Dans les expositions, je travaille mes peintures comme une partition.
C'est la question du sens et du non-sens créé par l'agencement des œuvres.
Je rêve et je me dis que chaque peinture a une sonorité et une couleur particulière.
Que chaque peinture est un instrument singulier qui pourrait faire partie d'une plus vaste orchestration. Et que par un travail d'installation, je pourrais produire des bruits, des silences, des ruptures et des dialogues à chaque fois différents.
Rebattre les cartes...(Carlos Kusnir. Rejouer la partie)
Écrivant mes premiers textes à propos de Kusnir, je m'étais arrêté à la distinction faite entre peinture et tableau. Je pensais que le tableau répondait à une histoire européenne, une réflexion sur la limite et le cadre comme mesures et que l'espace américain, celui dont on peut avoir une idée en montant vers l'ancien pénitencier de Sing-Sing derrière New York ou en quittant Buenos-Aires pour la route de Rosario, suscitait une extension sur le mur, nommée peinture. C'est classique. En réalité, il y a chez Kusnir autant le tableau que la peinture. Une orchestration d'éléments joue sur des rapports, parfois par le contraste et parfois l'unisson. Il n'y a surtout pas de position délibérée : le all over plutôt que l'architectonie du tableau, par exemple. Par contre, ce qui importe davantage, c'est la mobilité des éléments picturaux hétérogènes orchestrés, leurs possibilités de déplacement et de voyage. Ce n'est pas au titre d'une « déconstruction » que des éléments picturaux hétérogènes mènent leur libre partition. Rien ici ne prétend déconstruire la peinture ou le tableau. Ce n'est pas analytique. C'est un geste, comme on le dit des chansons, une épopée domestique de l'atelier, une parade, un cirque ou un théâtre nous faisant passer par toutes les couleurs de l'incertitude et du rétablissement.
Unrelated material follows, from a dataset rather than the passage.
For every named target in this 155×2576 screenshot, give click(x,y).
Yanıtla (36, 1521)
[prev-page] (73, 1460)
La mobilité, elle se voit dans les éléments picturaux posés sur le sol contre le mur ou retournés comme une tortue sur le dos, l'aspect provisoire d'une palissade, ce qui oscille au bout d'un clou, dans ce qui n'est pas rivé, ancré, instauré, fixé une fois pour toutes. Bien sûr, j'avais profité de l'occasion pour parler d'une peinture nomade.
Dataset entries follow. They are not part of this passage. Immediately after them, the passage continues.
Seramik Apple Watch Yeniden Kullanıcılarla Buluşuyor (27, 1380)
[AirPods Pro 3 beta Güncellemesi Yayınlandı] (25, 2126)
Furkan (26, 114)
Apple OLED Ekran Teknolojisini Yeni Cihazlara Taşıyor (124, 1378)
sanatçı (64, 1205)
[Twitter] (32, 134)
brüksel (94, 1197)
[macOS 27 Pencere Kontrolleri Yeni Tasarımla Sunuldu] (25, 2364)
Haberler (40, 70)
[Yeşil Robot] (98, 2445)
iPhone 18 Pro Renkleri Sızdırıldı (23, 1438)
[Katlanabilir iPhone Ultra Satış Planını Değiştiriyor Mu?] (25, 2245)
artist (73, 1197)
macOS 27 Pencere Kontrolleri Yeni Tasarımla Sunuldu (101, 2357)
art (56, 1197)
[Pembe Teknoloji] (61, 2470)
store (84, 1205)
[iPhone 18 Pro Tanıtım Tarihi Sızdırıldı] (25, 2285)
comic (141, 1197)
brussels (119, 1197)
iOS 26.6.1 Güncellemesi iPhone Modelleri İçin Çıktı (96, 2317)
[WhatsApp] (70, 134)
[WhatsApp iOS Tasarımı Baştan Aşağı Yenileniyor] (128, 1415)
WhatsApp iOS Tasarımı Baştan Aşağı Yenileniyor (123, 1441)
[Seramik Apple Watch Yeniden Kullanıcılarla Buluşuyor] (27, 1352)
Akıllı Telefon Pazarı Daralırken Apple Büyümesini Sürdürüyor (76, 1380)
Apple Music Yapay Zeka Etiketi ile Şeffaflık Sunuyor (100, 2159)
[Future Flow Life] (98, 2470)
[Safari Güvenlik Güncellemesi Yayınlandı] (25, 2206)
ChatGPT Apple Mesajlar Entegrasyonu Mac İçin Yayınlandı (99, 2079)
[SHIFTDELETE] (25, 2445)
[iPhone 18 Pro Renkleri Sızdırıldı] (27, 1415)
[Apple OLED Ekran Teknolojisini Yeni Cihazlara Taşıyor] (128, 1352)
J'avais sauté à pieds joints sur l'impression de chantier. Ce ne sont pas des mauvaises impressions mais elles n'ont plus en moi la même place aujourd'hui. Bien avant la perception d'un archipel de formats en promenade, la comptabilité d'un empilement de plans et d'objets, je perçois la percussion frontale d'une impression d'ensemble. Je ne pense plus qu'il s'agisse d'une peinture se donnant par le détail ou l'intrigue en premier lieu. Au contraire, elle déclenche une saisie instantanée, souvent par des gestes de ruptures - taches ou plans énergiques - et c'est ensuite qu'elle creuse des miniatures. Nous ne voyons pas en premier une chaîne d'éléments pour suivre leurs articulations, mais une énergie et une tension immédiate, frontale. Ce terme de façade pouvant servir de titre à de nombreuses peintures de Kusnir, je l'avais d'abord interprété littéralement comme désignant la rue, la maison, le motif, le modèle.
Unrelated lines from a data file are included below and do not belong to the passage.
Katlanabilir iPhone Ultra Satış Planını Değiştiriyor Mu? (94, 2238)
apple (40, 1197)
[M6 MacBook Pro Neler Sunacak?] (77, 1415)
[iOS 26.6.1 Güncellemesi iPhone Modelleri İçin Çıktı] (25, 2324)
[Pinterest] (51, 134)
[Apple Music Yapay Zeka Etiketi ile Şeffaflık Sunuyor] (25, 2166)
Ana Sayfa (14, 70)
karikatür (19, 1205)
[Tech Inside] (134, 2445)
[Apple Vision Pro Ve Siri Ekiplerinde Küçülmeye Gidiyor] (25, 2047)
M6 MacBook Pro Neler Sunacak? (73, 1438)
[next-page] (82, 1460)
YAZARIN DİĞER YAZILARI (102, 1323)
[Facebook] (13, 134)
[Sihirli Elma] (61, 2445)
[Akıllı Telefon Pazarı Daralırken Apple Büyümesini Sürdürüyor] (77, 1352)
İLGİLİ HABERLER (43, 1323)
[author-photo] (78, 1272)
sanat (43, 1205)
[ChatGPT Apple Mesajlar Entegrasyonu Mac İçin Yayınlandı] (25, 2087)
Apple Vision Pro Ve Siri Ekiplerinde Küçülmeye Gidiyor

En réalité, façade, c'est d'abord ce qui fait face, aussi apparent qu'un visage, et saute aux yeux. Décollées du mur, dans l'espace, avec leur envers visible, les palissades s'affichent comme des panneaux publicitaires au bord des autoroutes. Elles viennent vers nous à toute allure. Elles prennent une place et ont une présence instantanée.
Lors d'un voyage à Tirana en 1995, je jouais à deviner les façades des maisons albanaises que Kusnir aurait appréciées. Nous en rencontrions en placage alvéolé de cernes de ciment, avec des crépis moutarde, des traînées de pluie occasionnée par les trous d'une gouttière, mais aussi de rudimentaires dans leur monochrome vert noir ou rouge bruni. La plus simple expression de la maison basique et cubique semblait devenir un personnage. À partir de la façade, celle que nous commentions parfois, je voyais naître un type, une manière d'être. Cette devanture qu'est une façade, sa présomption joyeuse occasionnait un sourire ou un éclat de rire. Les maisons jouaient à la marchande ou à la réussite. Il y en avait d’humbles mais honnêtes. Elles représentaient le théâtre de la candeur esthétique.
Écoutant Kusnir parler à propos de sa peinture dans l'atelier, je sentais qu'il la vivait comme un organisme, la personnifiant, qu'il cherchait le mouvement du vivant, même dans ce qui semblait le plus loin de sa représentation. Je voyais la mise en place des différents éléments comme une conversation, les dialogues d'une saynète ou les répons d'un opéra. Dans certains ajouts, je voyais une objection, et même dans la fausse désinvolture d'un élément supplémentaire venant perturber un ensemble, j'entendais une répartie. Parfois, on peut imaginer un livre ou une peinture comme un lieu de réparations. On répare, on ré-étalonne les éléments les uns par rapport aux autres alors qu'ils fuient la place où ils seraient en repos. On court après cette fuite. On la rattrape ou on ne la rattrape pas. Je pourrais dire cela de toute l'écriture et de toute la peinture, sauf si vient s'en mêler la malice ou la fantaisie de changer une mise en place incertaine en une comédie des erreurs. Le burlesque court au plus pressé, le burlesque semble débordé, mais organise en virtuose les conditions de son débordement.
J'expliquais la lumière particulière, forte mais tiraillée, d'une peinture de Kusnir par une sorte d'humour large qui ne soit pas de la plaisanterie, un humour synonyme d'étonnement. Ça n'est pas un balai ni des souliers aux pieds d'une chaise qui vont me faire rire, ni même ce qu'on entendrait par une situation paradoxale de la peinture, ce n'est pas non plus le léché d'une enluminure dans l'éclatement d'une tache, mais la rapidité des objections et même des impertinences adressées à ses propres dispositions, comme si les rendre vivantes consistait à les bousculer.